One of the more well-known and well-documented drugs of abuse, diphenhydramine is an antagonist to the H1 receptor, which seems, given its over-the-counter status, to be innocuous. Like many sleep aids, including the more recently developed Ambien, the drug was at first touted as having low associated risk of dependency (1). However, there has been much evidence to the contrary.  In low doses, the drug has its indicated sedating effects while in larger quantities it can produce a euphoric high and possible associated hallucinations (2). Diphenhydramine is particularly desirable as it is cheap and requires no prescription. Thus it is especially hazardous to adolescent populations unable to obtain more hard-core street drugs.

Some newer drugs, including Seroquel and Neurontin, have also demonstrated abuse potential.
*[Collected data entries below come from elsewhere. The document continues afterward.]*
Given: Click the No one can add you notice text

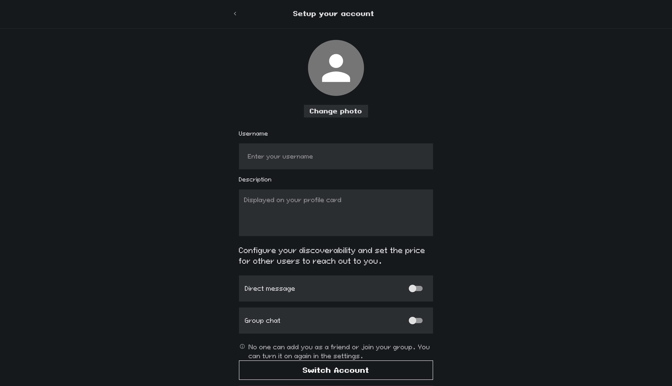Looking at the screenshot, I should [338, 351].
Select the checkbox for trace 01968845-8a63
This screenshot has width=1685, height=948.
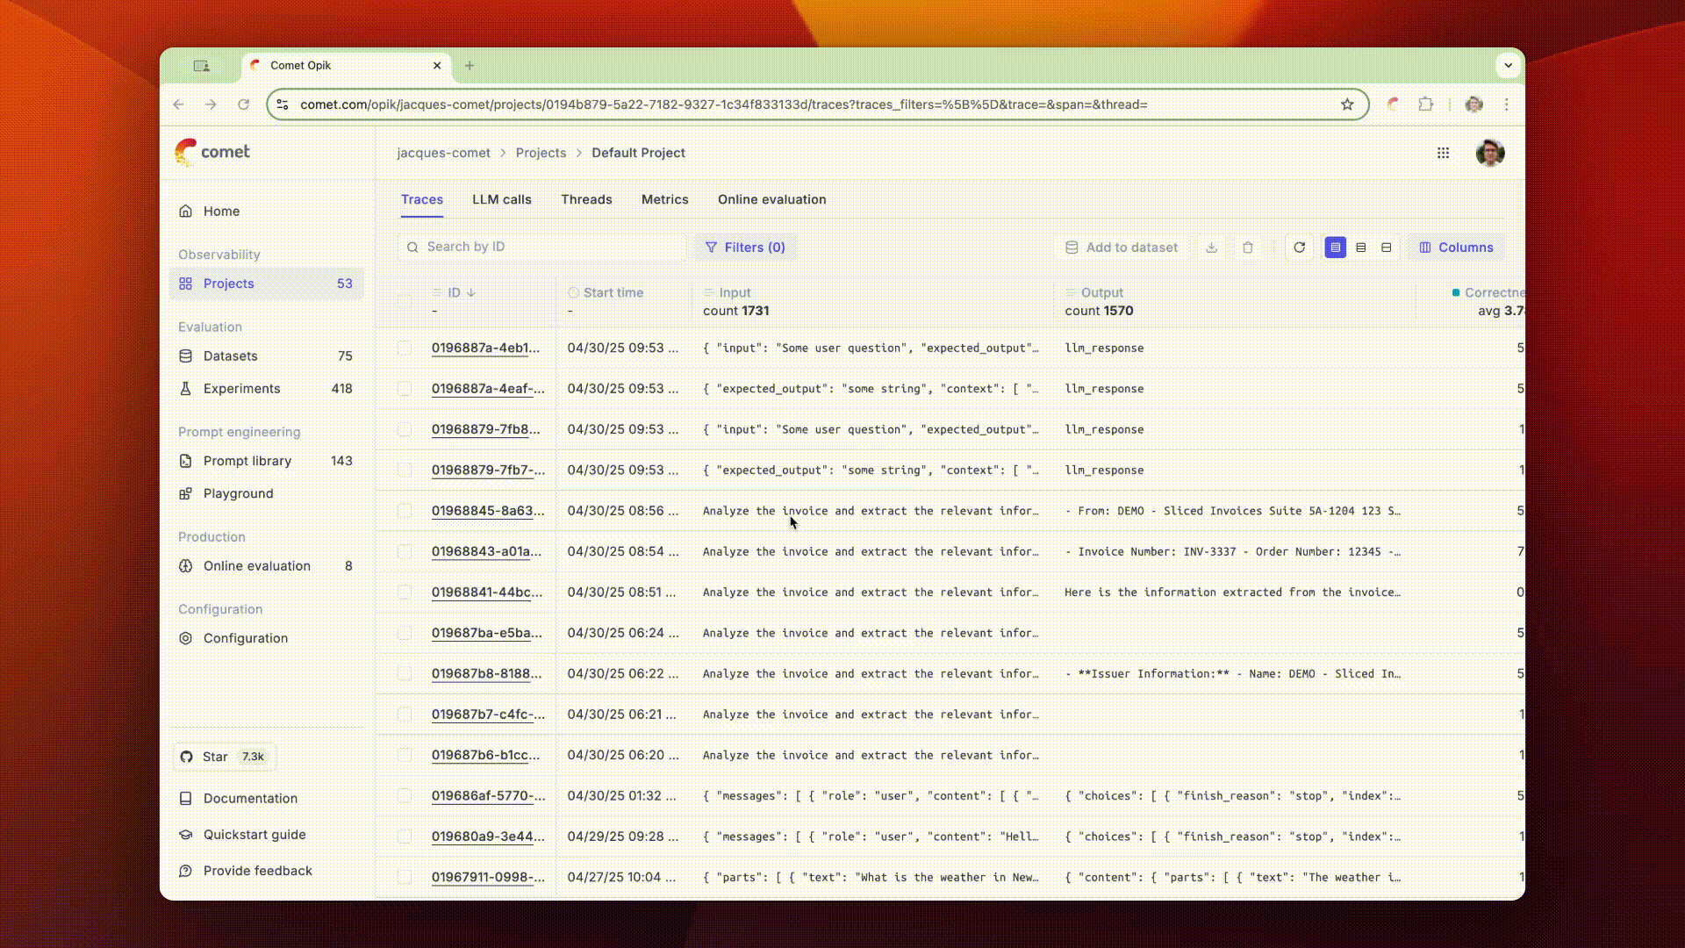coord(404,511)
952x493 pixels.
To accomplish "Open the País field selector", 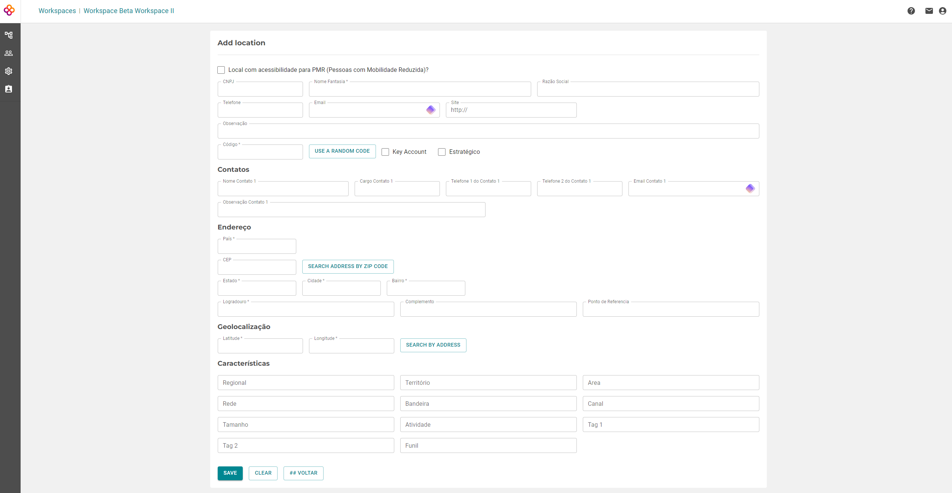I will click(x=257, y=247).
Seroquel, an atypical antipsychotic familiar to psychiatrists as a treatment for schizophrenia and bipolar disorder, is known on the streets as quell, Suzie Q, baby heroin, and, when combined with cocaine, a Q-ball. In the latter example, Seroquel replaces heroin in the usual cocaine-heroin speedball recipe (3). The abuse potential is thought to be due to its sedating effects, most likely secondary to histamine H1 receptor antagonism. There is much anecdotal evidence to bolster this theory as one patient reportedly took the drug to “mellow out” and another compared the drug to clonazepam.

Drug seeking and Seroquel abuse have been particularly problematic in prison populations. One report on the Los Angeles County Jail states that about a third of those prisoners seeking psychiatric help may be malingering to obtain Seroquel. Knowing that the drug is used to treat psychosis, prisoners mimic these symptoms, often reporting that they hear voices (4). Such drug-seeking behavior has also been noted outside of the prison population, including the case of one man who stole his girlfriend’s Seroquel. In another case, a patient who was prescribed the drug legitimately, for bipolar disorder, resorted to taking more than his prescribed dose.

While Seroquel has received much recent attention as an insidious drug of abuse, other drugs outside of the usual stimulants and benzodiazepines have been noted to have abuse potential. Neurontin, used to treat both epilepsy and neuropathic pain, has recently been noted as a potential drug of abuse.

The drug is known also to have a sedating effects with an accompanying high similar to that produced by marijuana (5). This is somewhat less well-documented. One patient, known to have a history of alcoholism, reported that it reduced his cravings (6) and another patient resorted to drug-seeking behaviors (5). Both experienced withdrawal symptoms upon cessation of the drug.

Abuse of diphenhydramine, Neurontin and Seroquel illustrates the point that doctors must proceed cautiously when dealing with patients who appear to exhibit drug-seeking behavior towards drugs not normally known to be abused.

(1) Roberts, K., Gruer, L., Gilhooly, T. Misuse of diphenhydramine soft gel capsules (Sleepia): a cautionary tale from Glasgow. Addiction. 94; 10, 1999.

(2) Halpert, AG., Olmsead, MC., Beninger, RJ. Mechanisms and Abuse Liability of the Anti Histamine Diphenhydramine. Neuroscience and Behavioral Reviews. 26, 2002

(3) Waters, BM., Joshi, KG. Intravenous Quetiapine- Cocaine Use (Q Ball). Am J Psychiatry 164:1, 2007.

(4) Pierre, JM., Shnayder, I., Wirshing, DA., Wirshing, WC. Intranasal Quetiapine Abuse. Am J Psychiatry. 161:9, 2004

(5) Vigneau, CV., Guerlials, M., Jolliet, P. Abuse, Dependency, and Withdrawal with Gabapentin: A first Case Report. Pharmacopsychiatry. 40, 2007.

(6) Pittenger, C, Desan, PH. Gabapentin Abuse and Delierium Tremens Upon Gabapentin Withdrawal. J. Clin. Psychiatry. 68:8. 2007.